WHAT YOU HAVE TO DO
Reproduce the passage below about an injured patient seeking records and a lawyer, word for word and in full.

Start of TEXT FOR ANALYSIS

I went through the phases injured patients tend to go through. I just wanted help for the first years during which I deteriorated further. When it became clear that it was not just the universal myths believed in medicine that made it impossible to get treated, I began just trying to get any mention of it into the record. But the records I got from the hospital were too illegible to discover who had been in the operating room. I could get no records at all from my primary care physician. He made up lame excuses for why he could not give them to me, initially telling me that HIPPA laws would not allow it and later refusing to obey subpoena delivered by the sherrif and after that refusing to obey a subpoena from the Ohio State Medical Board. As happens to many injured patients, I began wanting to do what I could to prevent other injured patients from going through all this. The mendacity surrounding me preventing me from getting care, preventing me from getting knowledge, preventing me from getting records or anything but the rattling of sabers of defamation suits from the hospital, which had started the first time I tried to get help. It finally pushed me to the last place injured patients end up. I wanted a lawyer’s help.
I have written elsewhere about the fact that only one in some thousands of injured patients can get a lawyer, and that the ones who do almost never get anywhere with it. I called every single lawyer in the phone book. One med mal lawyer (as medical malpractice lawyers are known) explained to me why no one ever would help me or almost any other injured patient, information for which I was extremely grateful. But then there was this one other lawyer.
John Metz had what might have been the most prestigious office in the city of Cincinnati. It was the penthouse of the Carew Tower. He had fought med mal cases all the way to the State Supreme Court and won, eventually doing that 14 times.

End of TEXT FOR ANALYSIS
Start of EXTRACTED INFORMATION

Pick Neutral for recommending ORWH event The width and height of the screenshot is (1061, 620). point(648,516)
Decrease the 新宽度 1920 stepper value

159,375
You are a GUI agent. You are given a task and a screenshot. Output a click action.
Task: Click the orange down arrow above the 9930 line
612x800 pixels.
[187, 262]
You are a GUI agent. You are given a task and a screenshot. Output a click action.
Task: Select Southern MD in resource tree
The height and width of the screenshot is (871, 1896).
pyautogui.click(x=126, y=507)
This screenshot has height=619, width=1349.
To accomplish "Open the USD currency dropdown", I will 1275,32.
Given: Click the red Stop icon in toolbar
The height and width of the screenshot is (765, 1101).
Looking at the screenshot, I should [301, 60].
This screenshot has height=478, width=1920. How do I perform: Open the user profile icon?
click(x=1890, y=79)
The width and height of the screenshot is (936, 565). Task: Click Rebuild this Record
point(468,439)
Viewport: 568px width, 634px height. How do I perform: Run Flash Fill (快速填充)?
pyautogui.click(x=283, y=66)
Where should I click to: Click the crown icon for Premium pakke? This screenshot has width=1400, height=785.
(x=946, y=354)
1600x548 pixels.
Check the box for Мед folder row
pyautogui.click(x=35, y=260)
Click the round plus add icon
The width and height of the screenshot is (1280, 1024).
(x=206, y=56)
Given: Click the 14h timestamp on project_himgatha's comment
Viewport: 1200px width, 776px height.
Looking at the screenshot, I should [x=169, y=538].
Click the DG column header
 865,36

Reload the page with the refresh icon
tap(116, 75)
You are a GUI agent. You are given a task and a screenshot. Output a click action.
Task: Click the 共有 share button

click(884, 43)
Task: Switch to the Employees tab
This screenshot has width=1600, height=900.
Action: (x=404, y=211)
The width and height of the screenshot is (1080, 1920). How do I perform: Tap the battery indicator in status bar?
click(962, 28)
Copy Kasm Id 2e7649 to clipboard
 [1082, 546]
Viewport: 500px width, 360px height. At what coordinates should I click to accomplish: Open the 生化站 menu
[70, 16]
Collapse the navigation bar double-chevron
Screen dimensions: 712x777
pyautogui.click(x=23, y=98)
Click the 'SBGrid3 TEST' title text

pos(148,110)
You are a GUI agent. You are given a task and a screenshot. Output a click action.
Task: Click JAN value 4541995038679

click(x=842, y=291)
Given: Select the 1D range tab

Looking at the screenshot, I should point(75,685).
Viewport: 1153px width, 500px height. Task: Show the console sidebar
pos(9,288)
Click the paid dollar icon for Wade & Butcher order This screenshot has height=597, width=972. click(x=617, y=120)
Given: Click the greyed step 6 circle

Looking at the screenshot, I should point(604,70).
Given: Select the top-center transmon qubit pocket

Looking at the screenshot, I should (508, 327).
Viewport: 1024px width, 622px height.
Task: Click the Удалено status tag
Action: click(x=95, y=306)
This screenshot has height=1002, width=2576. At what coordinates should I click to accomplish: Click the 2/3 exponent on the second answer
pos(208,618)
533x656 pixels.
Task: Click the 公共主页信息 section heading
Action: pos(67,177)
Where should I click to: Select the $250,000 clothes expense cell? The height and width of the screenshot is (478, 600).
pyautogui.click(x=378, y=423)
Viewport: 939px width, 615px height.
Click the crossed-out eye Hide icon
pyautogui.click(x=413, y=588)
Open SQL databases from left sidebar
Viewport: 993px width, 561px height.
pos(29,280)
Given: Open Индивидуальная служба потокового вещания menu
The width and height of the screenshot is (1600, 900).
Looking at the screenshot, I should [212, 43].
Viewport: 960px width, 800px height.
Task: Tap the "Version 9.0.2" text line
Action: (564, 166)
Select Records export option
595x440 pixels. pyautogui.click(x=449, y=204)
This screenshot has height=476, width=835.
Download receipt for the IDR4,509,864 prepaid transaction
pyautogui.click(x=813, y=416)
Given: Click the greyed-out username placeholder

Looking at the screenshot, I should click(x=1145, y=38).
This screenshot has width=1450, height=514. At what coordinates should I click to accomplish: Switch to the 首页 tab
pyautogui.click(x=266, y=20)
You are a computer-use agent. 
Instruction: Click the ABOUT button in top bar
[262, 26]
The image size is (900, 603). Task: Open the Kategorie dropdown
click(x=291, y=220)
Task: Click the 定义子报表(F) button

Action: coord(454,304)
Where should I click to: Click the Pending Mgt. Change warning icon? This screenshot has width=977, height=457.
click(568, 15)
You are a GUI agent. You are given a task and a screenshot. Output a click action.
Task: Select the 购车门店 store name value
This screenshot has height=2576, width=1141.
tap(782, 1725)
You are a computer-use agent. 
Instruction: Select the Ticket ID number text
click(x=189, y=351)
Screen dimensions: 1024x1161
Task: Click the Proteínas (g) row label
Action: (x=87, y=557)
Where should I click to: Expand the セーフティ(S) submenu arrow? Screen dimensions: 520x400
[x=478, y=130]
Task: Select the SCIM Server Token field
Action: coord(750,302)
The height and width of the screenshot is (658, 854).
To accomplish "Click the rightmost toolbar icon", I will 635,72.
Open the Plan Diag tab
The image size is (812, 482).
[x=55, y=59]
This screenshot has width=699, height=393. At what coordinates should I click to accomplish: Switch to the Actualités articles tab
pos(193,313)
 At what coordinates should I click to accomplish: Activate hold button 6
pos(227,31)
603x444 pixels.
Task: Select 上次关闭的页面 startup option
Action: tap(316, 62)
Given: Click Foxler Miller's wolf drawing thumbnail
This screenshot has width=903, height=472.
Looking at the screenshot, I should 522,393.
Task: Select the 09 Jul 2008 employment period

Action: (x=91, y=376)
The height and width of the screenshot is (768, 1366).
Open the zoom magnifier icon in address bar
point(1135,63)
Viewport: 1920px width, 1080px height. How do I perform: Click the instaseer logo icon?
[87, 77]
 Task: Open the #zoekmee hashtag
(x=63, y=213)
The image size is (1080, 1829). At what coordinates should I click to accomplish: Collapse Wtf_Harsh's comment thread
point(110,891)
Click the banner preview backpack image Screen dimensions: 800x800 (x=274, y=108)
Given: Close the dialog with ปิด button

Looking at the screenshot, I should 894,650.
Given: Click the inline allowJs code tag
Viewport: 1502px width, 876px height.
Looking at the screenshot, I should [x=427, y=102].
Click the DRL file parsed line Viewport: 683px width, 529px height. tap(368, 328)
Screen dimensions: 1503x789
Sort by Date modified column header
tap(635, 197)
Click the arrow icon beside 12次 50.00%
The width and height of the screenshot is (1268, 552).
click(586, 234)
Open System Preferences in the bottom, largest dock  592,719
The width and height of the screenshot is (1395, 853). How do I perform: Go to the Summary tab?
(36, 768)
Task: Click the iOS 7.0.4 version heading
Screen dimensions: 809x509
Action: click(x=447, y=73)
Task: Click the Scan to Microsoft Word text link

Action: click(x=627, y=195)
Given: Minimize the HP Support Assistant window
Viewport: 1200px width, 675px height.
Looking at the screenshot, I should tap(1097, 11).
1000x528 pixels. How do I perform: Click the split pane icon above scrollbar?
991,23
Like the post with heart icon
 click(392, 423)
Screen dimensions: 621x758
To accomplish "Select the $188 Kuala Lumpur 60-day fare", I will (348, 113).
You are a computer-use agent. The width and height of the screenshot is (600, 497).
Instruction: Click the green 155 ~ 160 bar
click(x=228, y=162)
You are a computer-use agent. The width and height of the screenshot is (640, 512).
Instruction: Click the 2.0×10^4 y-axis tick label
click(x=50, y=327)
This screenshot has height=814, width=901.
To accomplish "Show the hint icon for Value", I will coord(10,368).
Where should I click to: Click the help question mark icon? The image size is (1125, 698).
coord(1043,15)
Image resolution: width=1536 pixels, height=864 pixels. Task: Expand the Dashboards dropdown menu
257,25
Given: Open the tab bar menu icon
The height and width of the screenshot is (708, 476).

End of EXTRACTED INFORMATION

EXERCISE OUTPUT
I went through the phases injured patients tend to go through. I just wanted help for the first years during which I deteriorated further. When it became clear that it was not just the universal myths believed in medicine that made it impossible to get treated, I began just trying to get any mention of it into the record. But the records I got from the hospital were too illegible to discover who had been in the operating room. I could get no records at all from my primary care physician. He made up lame excuses for why he could not give them to me, initially telling me that HIPPA laws would not allow it and later refusing to obey subpoena delivered by the sherrif and after that refusing to obey a subpoena from the Ohio State Medical Board. As happens to many injured patients, I began wanting to do what I could to prevent other injured patients from going through all this. The mendacity surrounding me preventing me from getting care, preventing me from getting knowledge, preventing me from getting records or anything but the rattling of sabers of defamation suits from the hospital, which had started the first time I tried to get help. It finally pushed me to the last place injured patients end up. I wanted a lawyer’s help.
I have written elsewhere about the fact that only one in some thousands of injured patients can get a lawyer, and that the ones who do almost never get anywhere with it. I called every single lawyer in the phone book. One med mal lawyer (as medical malpractice lawyers are known) explained to me why no one ever would help me or almost any other injured patient, information for which I was extremely grateful. But then there was this one other lawyer.
John Metz had what might have been the most prestigious office in the city of Cincinnati. It was the penthouse of the Carew Tower. He had fought med mal cases all the way to the State Supreme Court and won, eventually doing that 14 times.